[Throwback is a weekly (Thursday, natch) segment where we share a song or album from the past that we wouldn't otherwise have the occasion to discuss. We usually try to focus on the new, the fresh, and the undiscovered music here at DUL. This series gives us a chance to share songs and artists that we enjoy from other eras. They might be well-known classics, they might be hidden gems. They might be from 1969, or 1999, or even 1929. Who knows? There's lot of music out there, and this lets us share a small slice of what we like.]
Words by Brendan
I’m debuting a new series on the blog today! “Throwback Thursday” is (in the parlance of our times) “a thing”, so I thought I’d bogart the phrase and use it to describe this weekly feature where we’ll share some older bands/songs/albums that we wouldn’t otherwise write about. I’m starting it off with a 1960s French singer for a garage rock group and a live performance on TV from 1967. Read on for a little story, a catchy foot-stompin’ tune, and a guy in a suit crawling under a post-modernist sculpture of a cactus …

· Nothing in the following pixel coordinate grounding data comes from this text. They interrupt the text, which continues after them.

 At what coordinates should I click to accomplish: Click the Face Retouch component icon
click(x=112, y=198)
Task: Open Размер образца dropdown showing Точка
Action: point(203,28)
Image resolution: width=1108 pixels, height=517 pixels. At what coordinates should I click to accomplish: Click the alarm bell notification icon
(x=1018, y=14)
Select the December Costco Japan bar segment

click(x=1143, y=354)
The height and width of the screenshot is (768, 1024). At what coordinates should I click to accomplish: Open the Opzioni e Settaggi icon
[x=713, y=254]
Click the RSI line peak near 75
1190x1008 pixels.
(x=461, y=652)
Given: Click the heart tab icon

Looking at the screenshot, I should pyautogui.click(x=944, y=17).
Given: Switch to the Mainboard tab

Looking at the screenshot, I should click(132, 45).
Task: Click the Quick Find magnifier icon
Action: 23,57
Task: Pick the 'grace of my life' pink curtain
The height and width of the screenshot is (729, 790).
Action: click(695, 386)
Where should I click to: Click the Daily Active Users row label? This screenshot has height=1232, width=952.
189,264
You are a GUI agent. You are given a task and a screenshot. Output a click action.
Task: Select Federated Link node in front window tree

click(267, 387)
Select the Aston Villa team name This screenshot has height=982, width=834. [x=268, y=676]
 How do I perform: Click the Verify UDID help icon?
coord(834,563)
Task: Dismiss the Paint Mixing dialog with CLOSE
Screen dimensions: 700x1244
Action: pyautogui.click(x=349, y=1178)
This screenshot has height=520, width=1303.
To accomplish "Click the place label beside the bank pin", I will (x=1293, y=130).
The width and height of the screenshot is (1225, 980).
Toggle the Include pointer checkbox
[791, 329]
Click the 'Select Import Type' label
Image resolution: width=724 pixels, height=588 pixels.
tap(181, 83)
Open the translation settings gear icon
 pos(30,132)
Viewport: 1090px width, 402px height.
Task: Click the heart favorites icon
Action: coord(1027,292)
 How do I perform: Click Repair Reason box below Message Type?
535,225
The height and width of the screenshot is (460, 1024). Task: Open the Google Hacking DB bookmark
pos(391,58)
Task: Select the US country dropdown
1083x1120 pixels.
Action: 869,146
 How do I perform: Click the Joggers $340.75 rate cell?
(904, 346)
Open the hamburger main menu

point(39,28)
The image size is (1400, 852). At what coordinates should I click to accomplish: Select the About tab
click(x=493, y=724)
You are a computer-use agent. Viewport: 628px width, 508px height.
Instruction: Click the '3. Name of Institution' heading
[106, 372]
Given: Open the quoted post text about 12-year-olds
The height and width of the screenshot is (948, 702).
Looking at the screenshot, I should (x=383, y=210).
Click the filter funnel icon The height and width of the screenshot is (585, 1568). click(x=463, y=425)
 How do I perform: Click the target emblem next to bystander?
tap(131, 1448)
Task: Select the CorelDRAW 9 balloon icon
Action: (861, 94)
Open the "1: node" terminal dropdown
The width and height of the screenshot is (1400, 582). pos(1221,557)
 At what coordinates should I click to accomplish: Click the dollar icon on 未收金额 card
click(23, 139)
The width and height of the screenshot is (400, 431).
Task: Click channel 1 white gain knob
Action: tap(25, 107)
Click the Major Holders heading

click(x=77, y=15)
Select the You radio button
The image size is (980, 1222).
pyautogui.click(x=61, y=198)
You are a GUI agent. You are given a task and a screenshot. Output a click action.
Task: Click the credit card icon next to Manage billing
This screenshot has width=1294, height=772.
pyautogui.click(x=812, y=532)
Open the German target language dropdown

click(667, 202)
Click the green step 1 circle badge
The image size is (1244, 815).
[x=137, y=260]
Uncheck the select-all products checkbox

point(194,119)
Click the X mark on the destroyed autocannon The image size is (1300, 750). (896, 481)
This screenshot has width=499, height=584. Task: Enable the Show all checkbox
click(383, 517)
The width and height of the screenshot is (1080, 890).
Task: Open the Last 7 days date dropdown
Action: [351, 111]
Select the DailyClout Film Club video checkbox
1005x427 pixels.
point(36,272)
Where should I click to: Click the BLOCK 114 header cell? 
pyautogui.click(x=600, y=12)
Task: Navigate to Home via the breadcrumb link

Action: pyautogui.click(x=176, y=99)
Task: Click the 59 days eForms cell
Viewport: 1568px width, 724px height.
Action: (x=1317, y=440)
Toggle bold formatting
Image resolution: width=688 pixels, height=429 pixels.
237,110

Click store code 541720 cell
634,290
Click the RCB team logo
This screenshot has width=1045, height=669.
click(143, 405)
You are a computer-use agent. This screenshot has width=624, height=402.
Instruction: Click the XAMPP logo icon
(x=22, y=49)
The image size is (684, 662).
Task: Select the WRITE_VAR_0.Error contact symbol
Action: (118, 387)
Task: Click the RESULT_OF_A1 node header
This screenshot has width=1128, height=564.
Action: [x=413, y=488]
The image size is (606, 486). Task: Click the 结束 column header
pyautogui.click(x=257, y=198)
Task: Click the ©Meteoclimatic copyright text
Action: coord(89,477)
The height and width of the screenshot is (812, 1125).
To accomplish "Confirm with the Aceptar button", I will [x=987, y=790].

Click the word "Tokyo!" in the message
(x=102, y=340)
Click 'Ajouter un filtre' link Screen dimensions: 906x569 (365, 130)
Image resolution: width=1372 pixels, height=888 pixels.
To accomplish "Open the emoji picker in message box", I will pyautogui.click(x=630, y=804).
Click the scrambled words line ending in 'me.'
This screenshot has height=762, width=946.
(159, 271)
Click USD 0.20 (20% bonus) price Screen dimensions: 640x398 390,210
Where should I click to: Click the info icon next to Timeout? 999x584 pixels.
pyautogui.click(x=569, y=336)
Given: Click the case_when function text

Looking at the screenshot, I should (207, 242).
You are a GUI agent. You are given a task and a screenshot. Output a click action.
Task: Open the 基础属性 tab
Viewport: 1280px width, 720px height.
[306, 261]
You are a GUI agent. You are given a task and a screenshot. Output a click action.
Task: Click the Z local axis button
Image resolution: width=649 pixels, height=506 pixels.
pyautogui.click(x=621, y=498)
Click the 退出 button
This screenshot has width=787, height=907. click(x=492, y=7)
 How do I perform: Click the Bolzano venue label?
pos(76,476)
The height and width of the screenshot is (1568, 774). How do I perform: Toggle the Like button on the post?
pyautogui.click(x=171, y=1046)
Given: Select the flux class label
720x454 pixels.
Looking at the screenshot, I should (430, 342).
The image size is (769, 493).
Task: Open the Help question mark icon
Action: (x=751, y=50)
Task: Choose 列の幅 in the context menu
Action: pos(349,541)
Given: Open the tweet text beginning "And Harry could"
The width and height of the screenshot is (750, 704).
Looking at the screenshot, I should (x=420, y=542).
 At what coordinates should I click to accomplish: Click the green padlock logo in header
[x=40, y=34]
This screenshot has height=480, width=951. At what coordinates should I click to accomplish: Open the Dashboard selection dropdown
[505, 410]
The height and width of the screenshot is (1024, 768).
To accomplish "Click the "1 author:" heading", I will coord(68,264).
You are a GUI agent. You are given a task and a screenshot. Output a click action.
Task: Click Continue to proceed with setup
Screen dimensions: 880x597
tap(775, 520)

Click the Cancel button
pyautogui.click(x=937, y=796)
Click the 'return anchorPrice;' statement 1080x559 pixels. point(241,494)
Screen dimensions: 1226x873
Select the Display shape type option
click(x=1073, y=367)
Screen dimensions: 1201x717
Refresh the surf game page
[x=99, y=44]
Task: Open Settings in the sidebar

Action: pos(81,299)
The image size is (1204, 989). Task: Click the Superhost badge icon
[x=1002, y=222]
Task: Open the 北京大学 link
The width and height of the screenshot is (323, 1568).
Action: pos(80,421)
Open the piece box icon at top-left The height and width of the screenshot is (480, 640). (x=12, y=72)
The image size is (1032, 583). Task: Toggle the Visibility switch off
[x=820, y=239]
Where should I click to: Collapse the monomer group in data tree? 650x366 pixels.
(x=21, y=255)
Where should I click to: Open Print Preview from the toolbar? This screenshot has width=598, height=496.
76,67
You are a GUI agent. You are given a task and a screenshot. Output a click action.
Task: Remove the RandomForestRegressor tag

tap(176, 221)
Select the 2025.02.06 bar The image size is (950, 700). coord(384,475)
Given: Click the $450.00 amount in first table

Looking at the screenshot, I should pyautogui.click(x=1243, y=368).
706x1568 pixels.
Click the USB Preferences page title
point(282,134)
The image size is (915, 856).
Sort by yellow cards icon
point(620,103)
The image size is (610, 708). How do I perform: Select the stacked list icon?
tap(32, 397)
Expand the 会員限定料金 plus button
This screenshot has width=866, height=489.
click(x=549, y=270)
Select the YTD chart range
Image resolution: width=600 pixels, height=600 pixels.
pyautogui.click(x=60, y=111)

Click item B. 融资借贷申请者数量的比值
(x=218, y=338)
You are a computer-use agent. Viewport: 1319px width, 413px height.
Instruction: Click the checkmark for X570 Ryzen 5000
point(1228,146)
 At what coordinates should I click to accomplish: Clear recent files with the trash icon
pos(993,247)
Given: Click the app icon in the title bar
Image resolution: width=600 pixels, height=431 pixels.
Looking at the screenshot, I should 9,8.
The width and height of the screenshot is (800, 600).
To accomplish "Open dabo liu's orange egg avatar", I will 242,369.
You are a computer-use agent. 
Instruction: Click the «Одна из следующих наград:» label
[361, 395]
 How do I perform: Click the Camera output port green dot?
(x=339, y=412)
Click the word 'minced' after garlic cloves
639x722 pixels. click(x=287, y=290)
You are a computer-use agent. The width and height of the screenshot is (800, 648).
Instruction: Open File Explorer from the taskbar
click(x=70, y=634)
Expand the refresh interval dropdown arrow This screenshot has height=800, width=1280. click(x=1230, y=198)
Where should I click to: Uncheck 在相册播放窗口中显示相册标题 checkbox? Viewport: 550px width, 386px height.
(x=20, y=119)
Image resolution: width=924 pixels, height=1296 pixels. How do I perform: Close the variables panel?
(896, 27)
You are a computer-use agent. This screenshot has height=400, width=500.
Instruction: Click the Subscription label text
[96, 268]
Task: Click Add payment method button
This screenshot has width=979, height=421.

It’s the mid 1960s. Jacques Dutronc has played backup guitar for a few years, eventually landing a job working under the artistic director at a big record label. He and another writer wrote songs/lyrics and produced up-and-coming artists. One song flopped with the band it had been written for, and Dutronc recorded a version himself with session musicians. That song, “Et Moi, Et Moi, Et Moi” became a hit and launched a career. Since then, Dutronc has gone on to record several albums, pursue a prolific acting career (including a César Award for the title role in Van Gogh), and eventually return to music in recent years.
Jacques Dutronc / “Les Cactus” 
The most interesting and appealing aspects of his music, though, are how he (1) used session musicians to tap into both the evolving European garage rock scene and psychedelia in the 1960s, crafting something like The Kinks-meets-Jefferson Airplane, and (2) wrote biting and critical, yet humorous, lyrics that satirized a lot of the social upheaval in France at the time. “Les Cactus” is a perfect example of this. “The entire world is a cactus … In a smile, there are cacti … In a cactus, there are cacti …” Those are just snippets. Paired with the obvious mockery of “live” TV concerts (like on American Bandstand, for instance), this makes for both a compelling and damn catchy performance.
(Hat tip to my buddy Sean for turning me on to Dutronc, and this song in particular.)